Hard for me to see how anybody could think this infinitely sorrowful
movie is about the drug war after seeing Laura stare at her crown in the
mirror as she prepares to bed the General; its meaningless closing title
card (and Naranjo and Sigman's corresponding remarks in interviews) must
be some kind of sop to a funding source or government agency.
Pleasantville (1998, Gary
Ross) 
A leading contender for the title of Most Thematically Incoherent Movie
Ever Made -- it's abundantly clear that Ross thought up the high concept
first ("modern teens trapped in Leave It to Beaver") and then
struggled to construct a meaningful allegory around it, in the hope that
it might carry a little more weight than, say, The Brady Bunch
Movie. Trouble is, he seems to think that '50s TV sitcoms were an
accurate reflection of how people behaved back then, or at least that
there's some version of real-world America, past or present, that the
passionless, terminally square town of Pleasantville might plausibly
represent. Tobey Maguire's David, disenchanted with his broken home and
in thrall to an idealized golden age, ought to be the prototype for
Midnight in Paris' Gil, yet never for a moment seems to relish his
incarnation as Bud -- the story isn't about his personal transformation
but about how he and his sister (Witherspoon gets one delicious moment,
spying Paul Walker as the school dreamboat and asking, with a predatory
twang, "Does he like me?") liberate everybody else from the shackles
of...what, exactly? Ancient sitcom tropes? Are we seriously meant to
conflate the anti-resonant idea of people with no concept of sex, art,
failure or (for fuck's sake) rain with the civil rights movement (NO
COLOREDS)? I just have zero idea what Ross thinks he's saying here, and I
really don't think he does either, deep down, apart from some vague
notion of "repression" vs. "freedom." This somehow squeaked into the
Skandies top 20 that year (hence the second look); hopefully the voters
responsible are the folks who've been weeded out since then.
Nostalgia for the Light (2010,
Patricio Guzmán)

→ REQUIRED TASKS
1: From the film reviews, copy the stretch from "Hard for me" through "or government agency." without changing a word.
2: In the film reviews, which actor plays David in Pleasantville?

→ GIVEN INFORMATION
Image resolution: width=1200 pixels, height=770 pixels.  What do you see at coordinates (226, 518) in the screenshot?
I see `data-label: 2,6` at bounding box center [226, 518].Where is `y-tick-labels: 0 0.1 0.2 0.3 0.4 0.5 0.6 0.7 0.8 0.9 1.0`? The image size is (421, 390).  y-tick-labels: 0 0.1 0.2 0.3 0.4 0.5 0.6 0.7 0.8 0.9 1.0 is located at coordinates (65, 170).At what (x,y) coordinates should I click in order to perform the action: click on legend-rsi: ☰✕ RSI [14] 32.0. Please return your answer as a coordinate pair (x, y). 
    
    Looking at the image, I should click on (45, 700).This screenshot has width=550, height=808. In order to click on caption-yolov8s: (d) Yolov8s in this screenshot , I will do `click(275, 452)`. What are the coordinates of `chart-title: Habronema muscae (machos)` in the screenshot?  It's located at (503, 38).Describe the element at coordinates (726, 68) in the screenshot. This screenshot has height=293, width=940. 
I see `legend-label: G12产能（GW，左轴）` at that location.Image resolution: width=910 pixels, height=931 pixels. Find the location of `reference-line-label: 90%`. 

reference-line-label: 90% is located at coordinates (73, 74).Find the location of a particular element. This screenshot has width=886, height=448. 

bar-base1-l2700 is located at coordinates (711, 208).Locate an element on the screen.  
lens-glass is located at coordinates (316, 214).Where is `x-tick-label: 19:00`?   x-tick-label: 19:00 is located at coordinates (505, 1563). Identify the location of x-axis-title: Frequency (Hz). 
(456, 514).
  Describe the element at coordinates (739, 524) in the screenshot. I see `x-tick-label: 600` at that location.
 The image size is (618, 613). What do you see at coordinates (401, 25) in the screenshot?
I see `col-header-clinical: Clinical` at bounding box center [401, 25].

→ RESULTS IN ORDER
1:
Hard for me to see how anybody could think this infinitely sorrowful
movie is about the drug war after seeing Laura stare at her crown in the
mirror as she prepares to bed the General; its meaningless closing title
card (and Naranjo and Sigman's corresponding remarks in interviews) must
be some kind of sop to a funding source or government agency.

2: Tobey Maguire